The thing about the relationship is that people do not immediately learn to love someone. It takes a lot of effort, honesty, trust, loyalty, experience, bonding moments, and commitments to be able to secure a connection. Therefore, if someone in the relationship is not in the right mindset, all are going to get wasted. There will be tons of heartbreaks, anxiety, and even depression. So how will we determine if we are capable of handling a relationship?
We Put Others Happiness Firsts Before Ours
Yes, it is healthy when we try and prioritize our overall well-being. However, there is a thin line between finding balance and just being selfish. People will tell us that for us to love someone, we need to love ourselves first. That is true. We need to find ourselves first to know what necessary things we can contribute emotionally and mentally in a relationship. But being selfish is different. Because when a selfish individual attempt to show love to someone even if it is just a little, there is an automatic buildup of anxiety. The person will start to worry that everything will not last and all the things in the relationship will soon end in no time. However, when we are not deeply troubled with decision-making, and we always confront our pain and realize the areas we need to develop, we can certainly understand how a relationship should go.

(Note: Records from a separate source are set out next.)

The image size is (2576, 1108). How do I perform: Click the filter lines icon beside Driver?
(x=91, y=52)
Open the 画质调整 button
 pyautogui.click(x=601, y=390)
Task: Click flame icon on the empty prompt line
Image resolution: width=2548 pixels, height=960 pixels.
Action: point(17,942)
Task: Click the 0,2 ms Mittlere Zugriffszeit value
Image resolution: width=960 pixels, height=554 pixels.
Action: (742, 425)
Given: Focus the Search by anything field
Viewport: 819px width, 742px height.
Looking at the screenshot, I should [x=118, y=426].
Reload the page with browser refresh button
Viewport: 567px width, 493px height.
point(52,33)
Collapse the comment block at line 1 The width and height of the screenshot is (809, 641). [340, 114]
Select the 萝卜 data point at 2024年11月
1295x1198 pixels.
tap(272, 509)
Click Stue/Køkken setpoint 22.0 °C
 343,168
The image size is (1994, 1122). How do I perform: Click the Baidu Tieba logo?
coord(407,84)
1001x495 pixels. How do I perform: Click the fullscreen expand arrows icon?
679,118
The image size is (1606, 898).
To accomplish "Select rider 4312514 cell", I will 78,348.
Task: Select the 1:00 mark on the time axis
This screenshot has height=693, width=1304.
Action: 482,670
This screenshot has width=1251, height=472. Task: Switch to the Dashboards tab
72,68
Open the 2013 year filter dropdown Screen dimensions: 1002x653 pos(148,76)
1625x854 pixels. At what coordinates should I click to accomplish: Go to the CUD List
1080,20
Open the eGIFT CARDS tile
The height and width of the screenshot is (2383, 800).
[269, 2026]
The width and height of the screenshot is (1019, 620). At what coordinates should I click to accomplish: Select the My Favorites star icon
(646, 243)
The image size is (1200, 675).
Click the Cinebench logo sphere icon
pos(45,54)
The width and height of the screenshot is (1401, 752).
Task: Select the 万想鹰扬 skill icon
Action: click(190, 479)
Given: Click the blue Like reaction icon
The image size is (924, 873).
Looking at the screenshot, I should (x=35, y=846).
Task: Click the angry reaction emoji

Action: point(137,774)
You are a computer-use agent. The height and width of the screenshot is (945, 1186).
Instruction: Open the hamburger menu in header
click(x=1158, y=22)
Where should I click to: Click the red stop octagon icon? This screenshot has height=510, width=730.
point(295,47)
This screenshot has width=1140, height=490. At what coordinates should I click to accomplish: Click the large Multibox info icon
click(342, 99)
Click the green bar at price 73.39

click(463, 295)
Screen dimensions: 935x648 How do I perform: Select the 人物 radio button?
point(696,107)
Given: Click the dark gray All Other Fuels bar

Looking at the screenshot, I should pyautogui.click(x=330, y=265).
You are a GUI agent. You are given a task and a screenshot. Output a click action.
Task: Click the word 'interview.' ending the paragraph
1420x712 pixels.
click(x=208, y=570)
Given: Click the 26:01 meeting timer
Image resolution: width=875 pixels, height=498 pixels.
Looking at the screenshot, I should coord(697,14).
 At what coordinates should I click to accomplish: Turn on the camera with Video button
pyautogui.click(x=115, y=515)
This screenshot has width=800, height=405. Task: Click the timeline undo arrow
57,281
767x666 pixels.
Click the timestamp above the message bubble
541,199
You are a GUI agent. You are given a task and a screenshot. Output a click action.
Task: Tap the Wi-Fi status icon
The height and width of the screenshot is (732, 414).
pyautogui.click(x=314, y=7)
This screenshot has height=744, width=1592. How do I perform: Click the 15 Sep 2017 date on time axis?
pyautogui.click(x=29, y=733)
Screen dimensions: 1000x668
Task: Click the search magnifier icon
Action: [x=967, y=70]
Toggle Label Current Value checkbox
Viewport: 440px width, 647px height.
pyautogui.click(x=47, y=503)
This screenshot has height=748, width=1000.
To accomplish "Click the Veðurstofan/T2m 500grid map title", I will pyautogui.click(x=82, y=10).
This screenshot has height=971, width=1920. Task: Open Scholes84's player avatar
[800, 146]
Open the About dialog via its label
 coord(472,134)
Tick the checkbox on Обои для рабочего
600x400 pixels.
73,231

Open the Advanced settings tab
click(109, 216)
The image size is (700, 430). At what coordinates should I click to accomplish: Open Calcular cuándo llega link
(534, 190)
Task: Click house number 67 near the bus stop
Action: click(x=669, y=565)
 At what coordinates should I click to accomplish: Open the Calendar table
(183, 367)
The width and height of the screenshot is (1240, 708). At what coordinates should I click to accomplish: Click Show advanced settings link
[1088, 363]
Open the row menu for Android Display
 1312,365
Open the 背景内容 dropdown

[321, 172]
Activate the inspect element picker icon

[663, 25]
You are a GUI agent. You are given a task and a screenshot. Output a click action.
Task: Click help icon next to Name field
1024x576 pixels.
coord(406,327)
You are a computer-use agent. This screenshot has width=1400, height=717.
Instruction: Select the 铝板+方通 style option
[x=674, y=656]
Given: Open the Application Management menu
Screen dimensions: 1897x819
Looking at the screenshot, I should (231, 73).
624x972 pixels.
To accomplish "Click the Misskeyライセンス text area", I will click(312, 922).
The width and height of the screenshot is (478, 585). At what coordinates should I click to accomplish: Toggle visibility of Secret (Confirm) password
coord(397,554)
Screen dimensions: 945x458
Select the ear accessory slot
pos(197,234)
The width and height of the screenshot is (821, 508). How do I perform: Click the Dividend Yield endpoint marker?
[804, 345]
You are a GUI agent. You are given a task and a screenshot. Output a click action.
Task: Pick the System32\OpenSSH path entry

If you’re trying to fill a void, you’ve probably not completed the “solo inner work” that needs to be accomplished so that you can see yourself as a whole, complete person without the need to be attached to another to complete you. — Suzanne Degges-White Ph.D.
We Know We Are Not Always Right
It is essential for both people in the relationship to feel hurt. That is necessary for growing and learning. However, pride often gets in the way of that. It is the most damaging thing that destroys a relationship. But when we know it is not worthy of being always right, then that means losing someone is. When we are not reluctant to apologize for our mistakes, and we value our partners’ feelings, then that is where we know our relationship matters. We do not fear of admitting that we are at fault at some things. We don’t complain about whether our partners will be responsible for handling conflicts either. What matters to us is the better measures we need to take in the future to avoid repeating the same mistakes over and over again.
Our Happiness Does Not Depend On Our Partner
It is okay to feel anxious every time we get away from our partners. However, there is no point in getting lost without them. If we entirely love our significant others, we don’t look at them as someone who can become an emotional protector. Our partners can also feel pain, and they also get worried at times. Therefore, thinking that they are invincible in everything is a worse thing to do. So when we fully understand that our happiness is not measured by possession, only then we can guarantee ourselves that we can handle the mishaps of the relationship no matter what. When we understand that codependency will only result in a lack of self-esteem, we can immediately take control and do things accordingly.
When you accept and love yourself, you don’t need someone else’s approval or love, and you are likely to believe that you will find someone who you will love, and who will love you. — LESLIE BECKER-PHELPS, PHD
Honestly, it is not about who was wrong or right in the relationship. What matters is the focus we and our significant others have to handle the issues of the relationship individually. No can tell us how we should manage a commitment because every individual differs in their needs. And as long as we are competent in learning and developing ourselves for the better, then we can say that things will soon become okay. The relationship creates no certainty. The only way we positively handle is by determining how much we are willing to give and sacrifice to make the relationship work.